Sebuah Pavilun di Jalan Timor

Oleh: Mula Harahap

Ompung mempunyai seorang putera (saya memanggilnya tulang) yang setelah menamatkan MULO di Medan (sebelum kedatangan Jepang) melanjutkan pendidikannya di AMS Yogyakarta. Selama masa pengungsian di Laguboti, yaitu pada masa Penjahan Jepang dan Revolusi Kemerdekaan, kontak antara Ompung dan puteranya terputus. Karena itu bukan main senangnya Ompung ketika selesai Penyerahan Kedaulatan ia menerima surat dari Tulang yang mengabarkan keadaan dirinya baik-baik saja. Dan di dalam suratnya bahkan Tulang mengabarkan bahwa dia telah menikah, bekerja dan menetap di Jakarta. Tulang mengundang Ompung untuk meninggalkan Laguboti dan menetap saja di Jakarta.

Pada masa Revolusi Kemerdekaan, Ompung Lelaki jatuh sakit, meninggal dan dikebumikan di Laguboti. Sementara itu dua puteri Ompung telah pula menikah dan tinggal di kota lain. Karena itu dengan berbagai pertimbangan, terutama masa depan bagi 3 puterinya yang masih remaja (salah satu di antaranya adalah ibu saya), Ompung pun memutuskan untuk berangkat ke Jakarta.

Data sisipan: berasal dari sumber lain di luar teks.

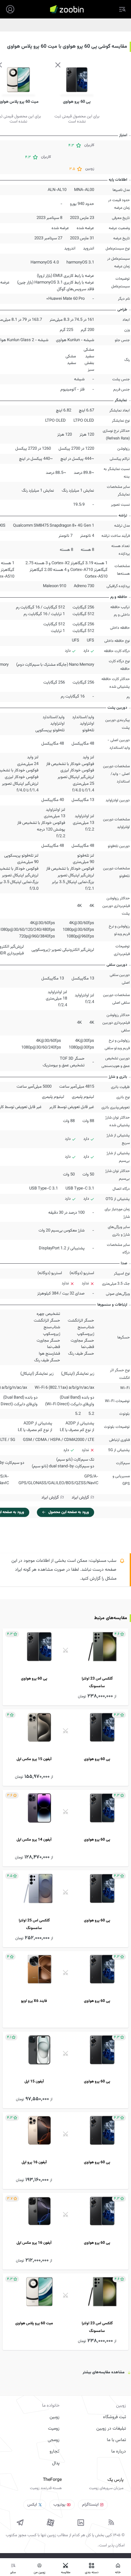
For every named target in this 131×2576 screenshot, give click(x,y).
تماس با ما (116, 2440)
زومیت (53, 2428)
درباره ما (118, 2451)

Mula-mula Ompung tinggal bersama Tulang dan keluarganya di sebuah rumah di jalan yang sekarang dikenal dengan Jalan Gunung Sahari Lima. Tapi rupanya Ompung dengan 3 puterinya yang masih remaja itu tidak terlalu serasi tinggal di rumah anaknya, apalagi dengan “parumaen” yang bukan wanita Batak: Ada sedikit perbedaan kultural di antara mereka.

Entah bagaimana ceritanya, kebetulan Ompung berkenalan dengan Pdt. Isaak Siagian, yang di awal tahun 1950-an telah menjadi pendeta jemaat di GKI Kwitang–Jakarta. Pada waktu itu di halaman belakang gedung gereja tersebut ada kamar-kamar petak yang disediakan bagi
orang-orang yang tidak mampu secara ekonomi sebagai bagian dari pelayanan diakonia GKI Kwitang. Waktu itu kamar-kamar tersebut dikenal sebagai “rumah miskin”. Ke sanalah Ompung pindah dengan ketika anaknya yang masih remaja tersebut. Hubungan Ompung dengan Tulang
tetap saja berjalan baik. Secara periodik Tulang selalu menjenguk ibunya.

Tapi kabar bahwa Ompung sudah tinggal di “rumah miskin” ternyata sampai juga ke Laguboti. Dan
sanak-famili tidak pernah mengerti apa yang terjadi. Tapi Ompung sebenarnya sangat “happy” dengan keadaannya itu. Selama tinggal di “rumah miskin” itu dua adik Ibu (inanguda saya) sempat menyelesaikan pendidikan SMP yang terputus pada masa Revolusi Kemerdekaan, dan kemudian melanjutkan ke SMA dan perguruan tinggi. Ibu memang kurang beruntung. Ketika Jepang masuk ia hanya sempat menamatkan HIS (setingkat SD) dan setelah itu tidak pernah lagi bersekolah. Ketika ia tiba di Jakarta usianya sudah terlalu tua untuk masuk di SMP. Karena itu ia merasa malu. Akhirnya ia hanya mengambil kursus menjahit di sebuah pendidikan yang diselenggarakan oleh seorang Belanda di Jalan Jawa atau yang kini dikenal sebagai Jalan H.O.S.
Cokroaminoto. Kalau kami sekarang melintas di jalan tersebut, Ibu selalu berkata, “Di sinilah dulu aku belajar membuat desain, menggunting dan menjahit pakaian……” Kadang-kadang kalau mengenang tentang hilangnya kesempatan pendidikan bagi dirinya Ibu selalu berkata, “Sebenarnya kalau tidak keburu terjadi perang, dan aku bisa bersekolah dengan baik, aku sudah menjadi pengacara yang bisa membela orang-orang miskin….”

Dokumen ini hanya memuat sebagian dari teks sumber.